## [Nepali Tokenizer](https://github.com/basnetsoyuj/nepali-tokenizers)

In [7]:
!pip install nepalitokenizers -q

In [8]:
from nepalitokenizers import SentencePiece
from tokenizers.processors import TemplateProcessing

texts = [
    "म स्कुल जान्छु।",
    "यदि तिमी आएनौ भने, हामीले खेल सुरु गर्नेछौं।",
    "समाजमा नैतिक मूल्यहरूको संरक्षण गर्नका लागि हामी सबैको योगदान आवश्यक छ।"
]

# Nepali Sentence Pair Tokenizer
tokenizer_sp = SentencePiece()
tokenizer_sp.post_processor = TemplateProcessing()

for text in texts:
    tokens = tokenizer_sp.encode(text)
    print("\nText:", text)
    print("Token Ids:", tokens.ids)
    print("Tokens:", tokens.tokens)
    print("Revert:", tokenizer_sp.decode(tokens.ids))


Text: म स्कुल जान्छु।
Token Ids: [7, 59, 1445, 11871, 36]
Tokens: ['▁', 'म', '▁स्कुल', '▁जान्छु', '।']
Revert: म स्कुल जान्छु।

Text: यदि तिमी आएनौ भने, हामीले खेल सुरु गर्नेछौं।
Token Ids: [1467, 3325, 7338, 819, 143, 341, 222, 172, 12593, 36]
Tokens: ['▁यदि', '▁तिमी', '▁आएन', 'ौ', '▁भने,', '▁हामीले', '▁खेल', '▁सुरु', '▁गर्नेछौं', '।']
Revert: यदि तिमी आएनौ भने, हामीले खेल सुरु गर्नेछौं।

Text: समाजमा नैतिक मूल्यहरूको संरक्षण गर्नका लागि हामी सबैको योगदान आवश्यक छ।
Token Ids: [1695, 5676, 519, 393, 809, 484, 24, 197, 2122, 1231, 313, 47]
Tokens: ['▁समाजमा', '▁नैतिक', '▁मूल्य', 'हरूको', '▁संरक्षण', '▁गर्नका', '▁लागि', '▁हामी', '▁सबैको', '▁योगदान', '▁आवश्यक', '▁छ।']
Revert: समाजमा नैतिक मूल्यहरूको संरक्षण गर्नका लागि हामी सबैको योगदान आवश्यक छ।


## T5-Small Tokenizer

In [9]:
from transformers import AutoTokenizer

# T5-Small Sentence Piece Tokenizer
tokenizer = AutoTokenizer.from_pretrained("t5-small")

texts = [
    "I go to school.",
    "If you don’t come, we will start the game.",
    "To preserve moral values in society, the contribution of all of us is necessary."
]

for text in texts:
    tokens = tokenizer.tokenize(text)
    token_ids = tokenizer.convert_tokens_to_ids(tokens)
    print("\nText:", text)
    print("Token Ids:", token_ids)
    print("Tokens:", tokens)
    print("Revert:", tokenizer.decode(token_ids))


Text: I go to school.
Token Ids: [27, 281, 12, 496, 5]
Tokens: ['▁I', '▁go', '▁to', '▁school', '.']
Revert: I go to school.

Text: If you don’t come, we will start the game.
Token Ids: [156, 25, 278, 22, 17, 369, 6, 62, 56, 456, 8, 467, 5]
Tokens: ['▁If', '▁you', '▁don', '’', 't', '▁come', ',', '▁we', '▁will', '▁start', '▁the', '▁game', '.']
Revert: If you don’t come, we will start the game.

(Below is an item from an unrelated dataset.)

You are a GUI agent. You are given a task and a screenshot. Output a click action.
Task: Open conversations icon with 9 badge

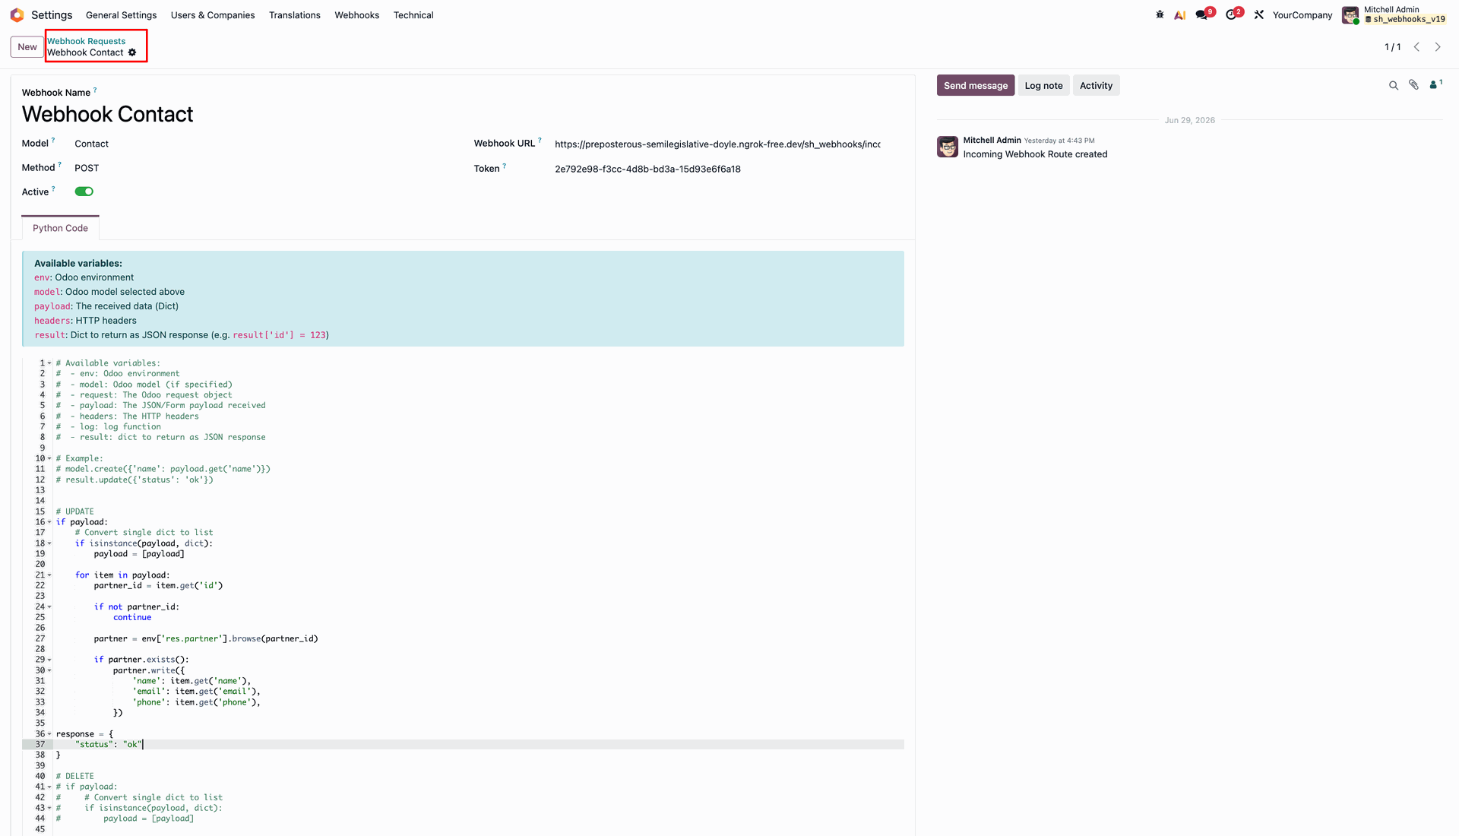click(1204, 14)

Text: To preserve moral values in society, the contribution of all of us is necessary.
Token Ids: [304, 8996, 4854, 2620, 16, 2710, 6, 8, 6275, 13, 66, 13, 178, 19, 1316, 5]
Tokens: ['▁To', '▁preserve', '▁moral', '▁values', '▁in', '▁society', ',', '▁the', '▁contribution', '▁of', '▁all', '▁of', '▁us', '▁is', '▁necessary', '.']
Revert: To preserve moral values in society, the contribution of all of us is necessary.

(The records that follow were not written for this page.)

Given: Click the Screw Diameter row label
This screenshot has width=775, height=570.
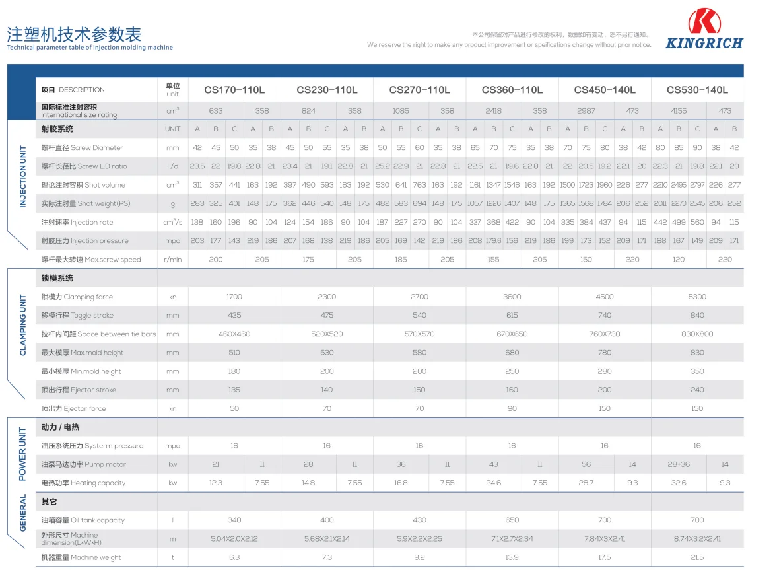Looking at the screenshot, I should coord(82,148).
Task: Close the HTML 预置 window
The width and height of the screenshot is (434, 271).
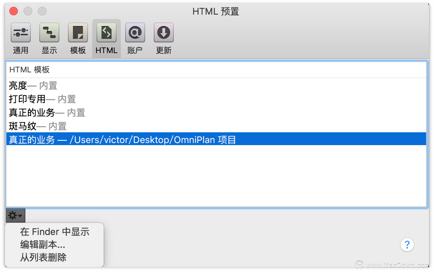Action: coord(14,11)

## Adding some preprocessings and special tokens

In [39]:
import re

def tokenize_english(text):
    """Tokenizes English text"""
    text = text.lower().strip()                 # Normalize text
    tokens = tokenizer.tokenize(text + "</s>")  # EOS:</s> tokens
    return tokens

# Tokenization Function for Nepali
def tokenize_nepali(text):
    """Tokenizes Nepali text using SentencePiece tokenizer."""
    text = text.strip()
    text = re.sub(r"([.!।?])", r" \1", text)
    token = tokenizer_sp.encode(text + "</s>")   # EOS:</s> tokens
    return token

In [40]:
# Tokenizing
def tokenize_text(english_sentence, nepali_sentence):
    eng_tokens = tokenize_english(english_sentence)
    nep_tokens = tokenize_nepali(nepali_sentence)

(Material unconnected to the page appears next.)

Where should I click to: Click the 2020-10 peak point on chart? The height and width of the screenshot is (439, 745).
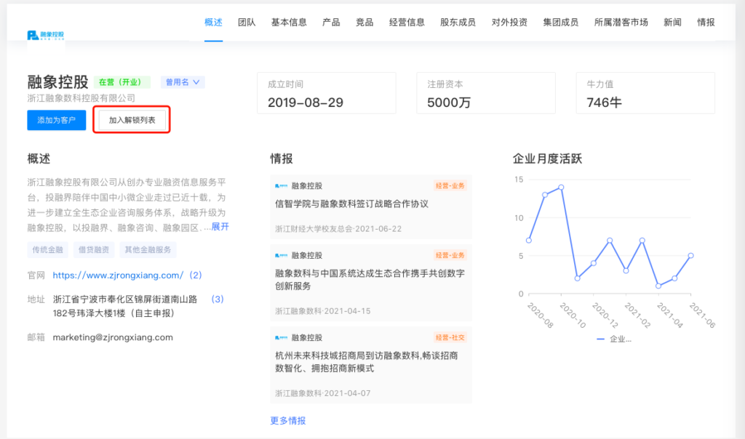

    eng_token_id = tokenizer.convert_tokens_to_ids(eng_tokens)
    nep_token_id = nep_tokens.ids

    print("English Text:", english_sentence)
    print("English Tokens:", eng_tokens)
    print("English Tokens ID:", eng_token_id)
    print("Revert:", tokenizer.decode(eng_token_id))
    print("Token len:", len(eng_tokens))

    print("\nNepali Text:", nepali_sentence)
    print("Nepali Tokens:", nep_tokens.tokens)
    print("Nepali Tokens ID:", nep_token_id)
    print("Revert:", tokenizer_sp.decode(nep_token_id))
    print("Token len:", len(nep_tokens))

In [41]:
english_sentence = "If you don’t come, we will start the game."
nepali_sentence = "यदि तिमी आएनौ भने, हामीले खेल सुरु गर्नेछौं।"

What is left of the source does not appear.